Stem-cell Transplant Used to Eliminate HIV From Patient

Marissa Sloan
Staff Writer

PC: Wikimedia Commons

Researchers claim to have completely eliminated the human immunodeficiency virus (HIV) from a patient’s body using a stem-cell transplant. Although this is only the second time that a person has been successfully cleared of the virus, it is raising hope that a cure for HIV could be found in the near future.

The stem-cell technique works by replacing a patient’s white blood cells with HIV-resistant ones. Only one percent of people of European descent are born with these HIV-resistant white blood cells, caused by a mutation in the CCR5 gene. Whereas normally, HIV binds to receptors on the surface of white blood cells, a deletion in the CCR5 gene prevents these receptors from functioning properly and ultimately makes a person resistant to the virus.

The technique was first used ten years ago on Timothy Ray Brown, who had both HIV and a form of blood cancer that wasn’t responding to chemotherapy. Brown underwent a stem-cell transplant in which his blood cells were replaced with stem cells from a donor, and he remains free of HIV today.

After many failed attempts to replicate Brown’s success, researchers at University College London led by Dr. Ravindra Gupta, an infectious-disease physician, have finally accomplished a second remission. The latest patient, who is unnamed, was diagnosed with HIV in 2003. He was then diagnosed with cancer in 2012, and failed to respond to standard treatments.

Gupta and his colleagues then gave the patient a stem-cell transplant using a donor with the CCR5 gene mutation. As a result, the patient’s immune system became resistant to HIV. After 16 months, the virus had completely disappeared from the patient’s body, and researchers were unable to re-infect samples of the patient’s blood with HIV in the lab. After 18 more months, during which the patient stopped taking his antiviral medications, the virus has yet to reappear.

“It is premature to conclude that this patient has been cured,” said Gupta, although he hopes that the patient, like Brown, will remain free of HIV.

The CCR5 gene mutation has been known to AIDS researchers for many years. However, Aine McKnight, a professor of viral pathology at Queen Mary University of London, warns that the treatment will only help a small portion of the population. For one, the CCR5 gene mutation only prevents HIV-1. Those with the less common variety of the virus, HIV-2, wouldn’t see improvement.

Additionally, stem-cell transplants are expensive and risky. Although the most recent transplant was considerably less harsh than the first—Brown received aggressive radiotherapy across his entire body, whereas the new patient did not—the benefits of the treatment outweigh the risk only for HIV patients also suffering from cancer or other diseases. HIV drugs are now so effective that many HIV-positive people are able to live a normal lifespan, and the need for a cure just isn’t as necessary.

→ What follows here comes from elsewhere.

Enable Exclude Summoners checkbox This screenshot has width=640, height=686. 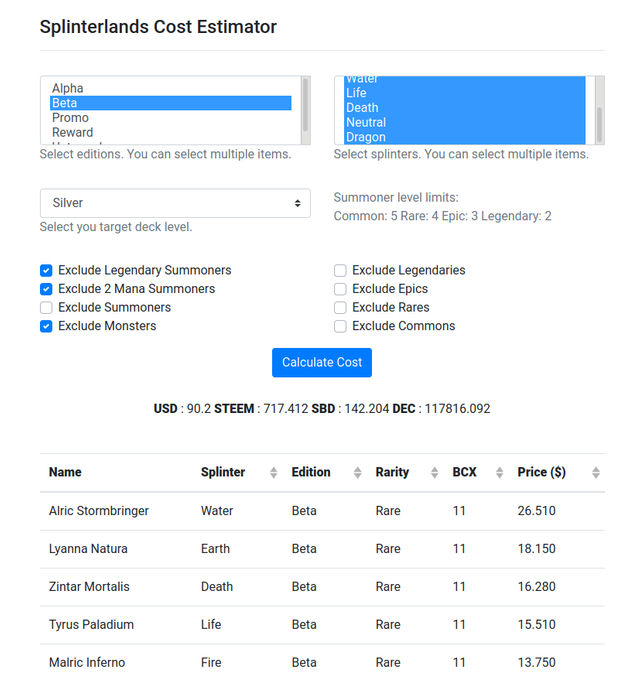click(x=46, y=308)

“If you’re well, the risk of having a [stem-cell] transplant is far greater than the risk of staying on tablets every day,” said Graham Cooke, a clinical researcher at Imperial College London.

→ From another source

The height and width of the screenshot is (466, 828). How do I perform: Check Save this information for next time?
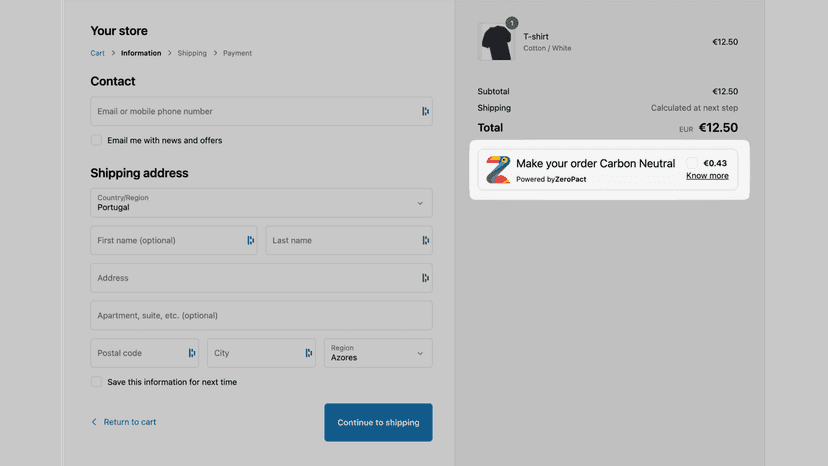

Ultimately, the procedure will only ever be used on a small percentage of patients with HIV: those who have also been diagnosed with cancer or another disease, and already need their immune systems reconstituted via a stem-cell transplant. However, the research also indicates growing knowledge in the field of gene therapies, and a breakthrough with even broader applications might be just around the corner.